**EXERCISE GOAL**
Go through the data and copy every line in which "agent" appears.

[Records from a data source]
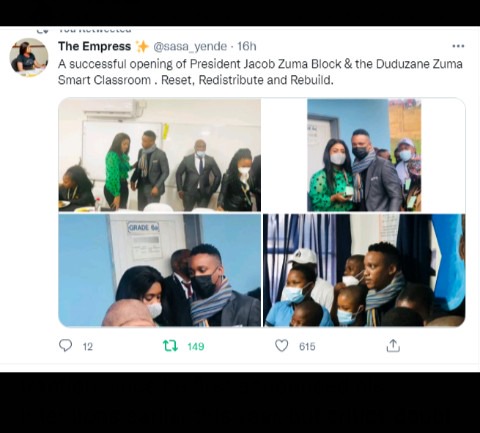Click the 12 replies count
The image size is (480, 433).
point(88,347)
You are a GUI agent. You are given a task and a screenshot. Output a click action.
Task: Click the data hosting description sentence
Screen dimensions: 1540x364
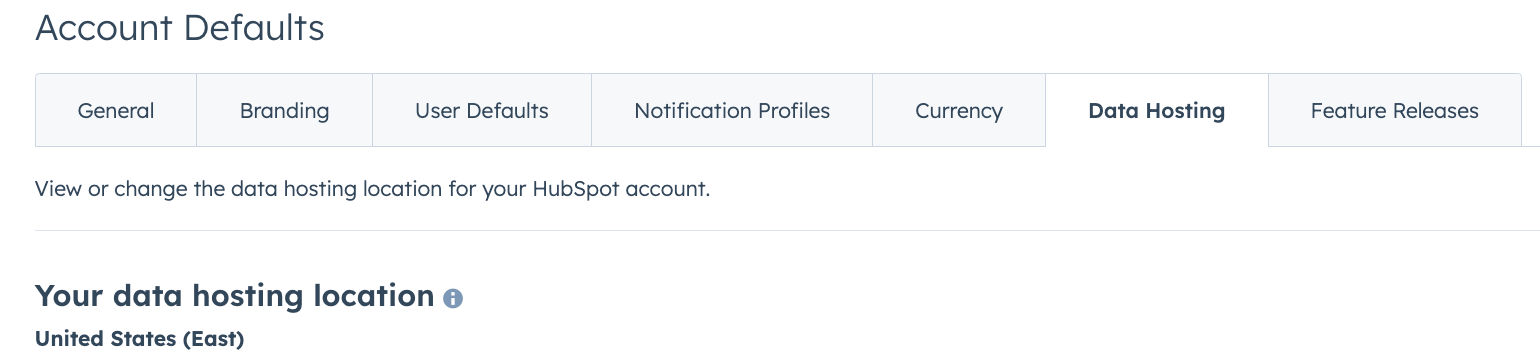372,189
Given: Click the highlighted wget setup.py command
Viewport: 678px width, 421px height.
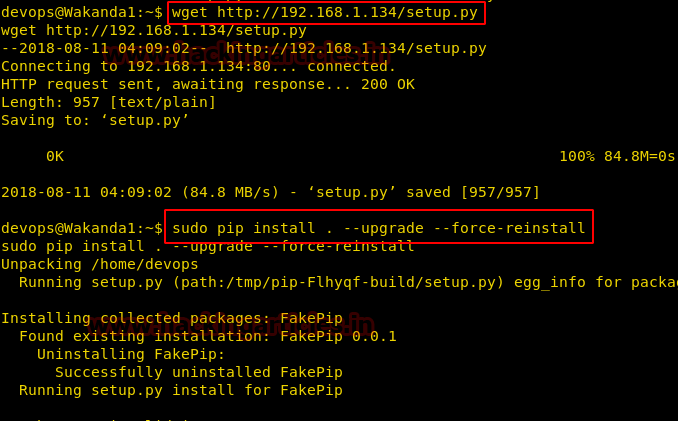Looking at the screenshot, I should point(327,13).
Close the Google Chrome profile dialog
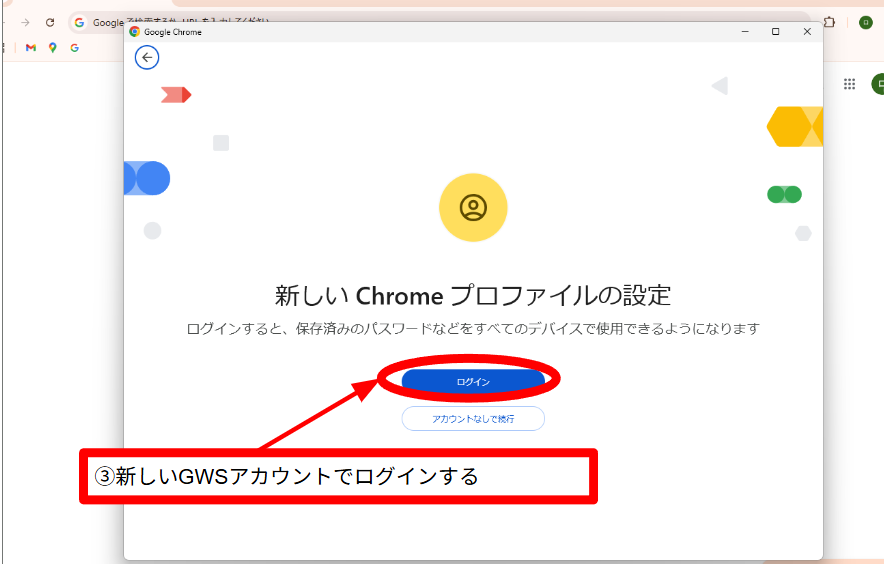 click(x=807, y=32)
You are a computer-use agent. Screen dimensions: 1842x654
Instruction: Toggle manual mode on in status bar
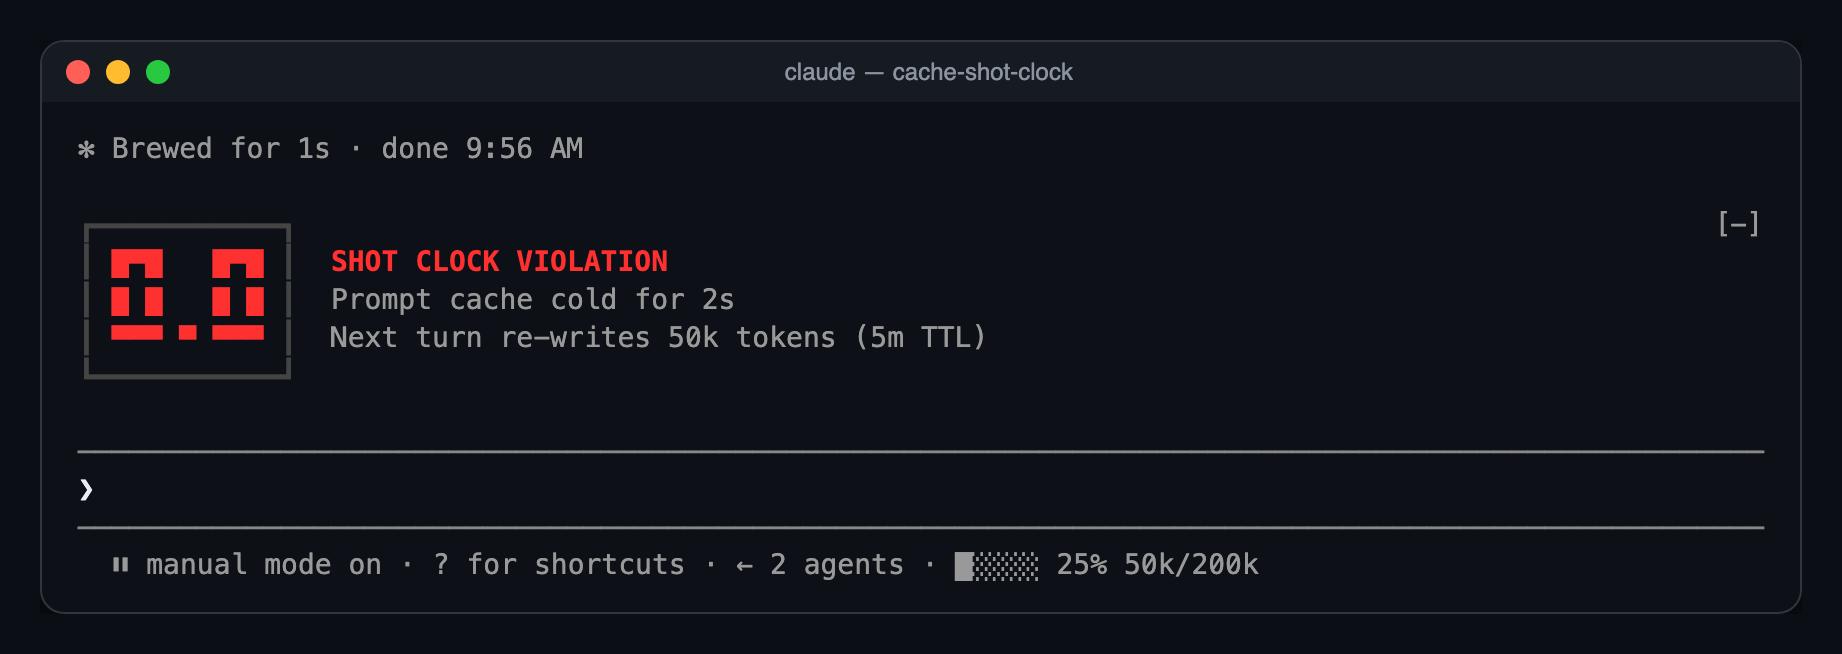264,565
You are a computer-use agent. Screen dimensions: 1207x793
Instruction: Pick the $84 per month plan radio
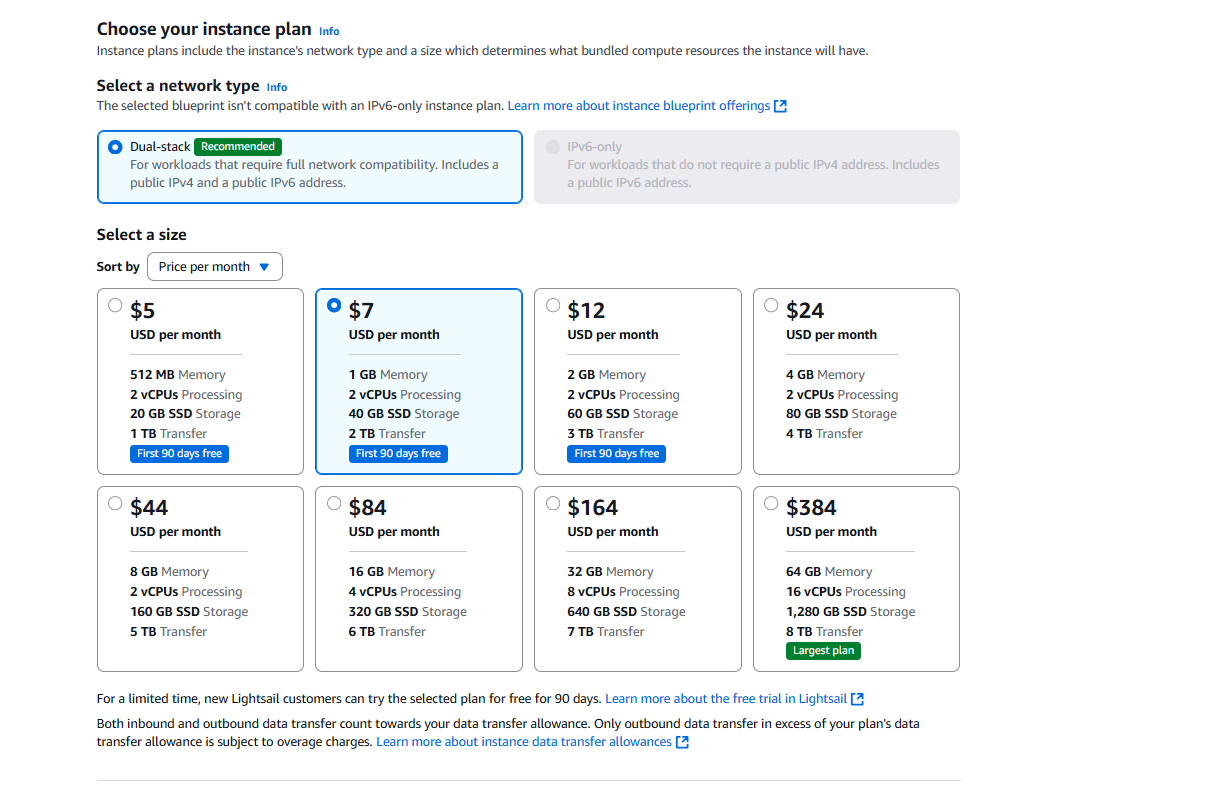click(334, 503)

**RESPONSE TO THE EXERCISE**
You are a GUI agent. You are given a task and a screenshot. Output a click action.
You are a computer-use agent. Screen dimensions: 1842x654
You are a computer-use agent. Screen dimensions: 1207x793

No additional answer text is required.